Why? In suburbia, you have to drive. In a city, you can walk or take the bus or other public transit. At the very least, you can grab a taxi.
Some boomers have already voted with their feet, moving into cities or to suburban town centers. Minneapolis, along with other urban areas, has seen a revival of some of its downtown neighborhoods by an influx of affluent elderly.
But for the most part, boomers, some 84 percent, say that they want to “age in place.” A 2009 MetLife Foundation study found that 62 percent of people aged 55 and over say they plan to stay in suburbia. And, many of them have no choice. The collapse in housing prices during the Great Recession and an inability to sell — or to sell at the price they need — has kept them trapped in their large suburban manses.
But if they can’t drive, they will find living their ideal second life, or merely maintaining independence, challenging, to say the least. Without travel options, seniors face “isolation, a reduced quality of life and possible economic hardship,” declared “Aging in Place, Stuck without Options: Fixing the Mobility Crisis Threatening the Baby Boom Generation,” a 2011 report from Transportation for America, an advocacy group.
Studies show that people over age 65 who no longer drive make 15 percent fewer trips to the doctor, 59 percent fewer trips to shop or eat out and 65 percent fewer trips to socialize.

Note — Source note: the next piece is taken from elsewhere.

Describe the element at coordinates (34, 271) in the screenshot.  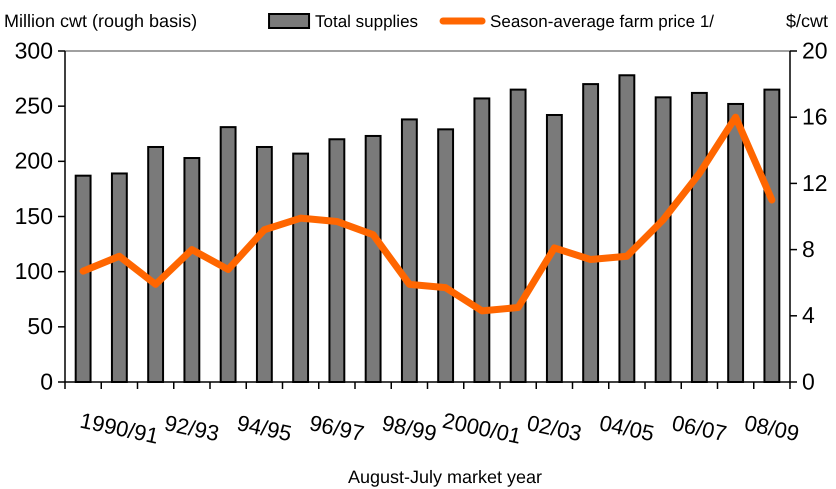
I see `y-tick-label: 100` at that location.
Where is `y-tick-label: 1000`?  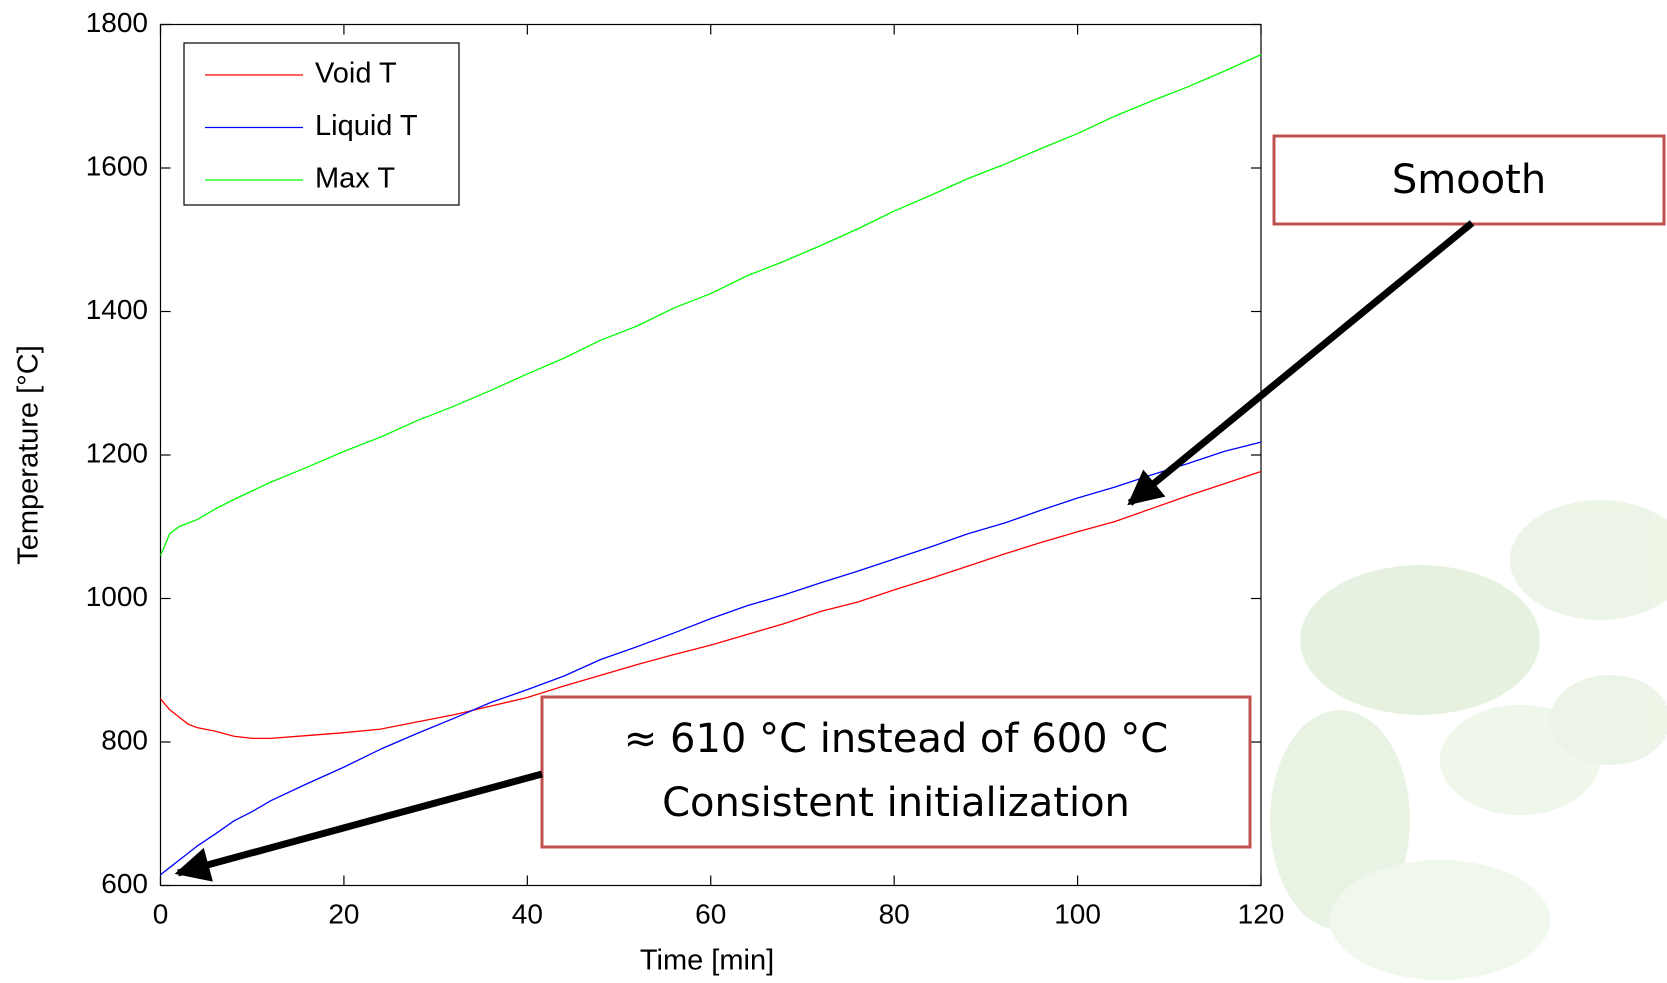 y-tick-label: 1000 is located at coordinates (117, 596).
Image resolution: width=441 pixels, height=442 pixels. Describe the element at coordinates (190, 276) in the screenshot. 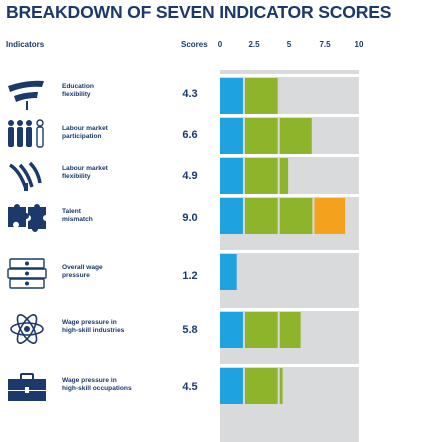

Unable to get around, to buy groceries, make medical appointments, visit the bank and so on, boomers will, like it or not, be forced to move into that nursing home.
Access to transit varies widely. When the study examined the 13-county Twin Cities metro, it found that only 10 percent of in-town seniors aged 65 to 79 had poor access to public transit; by 2015, that would increase slightly to 11 percent. In suburban areas, however, boomers will live in a public transit desert. Some 69 percent in the Twin Cities metro won’t have any access, up from 64 percent currently. (The Twin Cities ranked 31st out of 47 cities with populations of one to three million, so not awful, but nothing to brag about either.)
Of course, public transit is hardly a panacea for the problems of the frail elderly. Trudging to a bus stop or train station, climbing up stairs and dealing with schedules and bad weather may simply be too demanding. And MetroMobility can’t possibly handle the volume that the “silver tsunami” will produce.
So for many senior boomers, the availability of that bus or train may be the single most important factor in allowing them to live the good life — or, given the realities of aging, the pretty good life.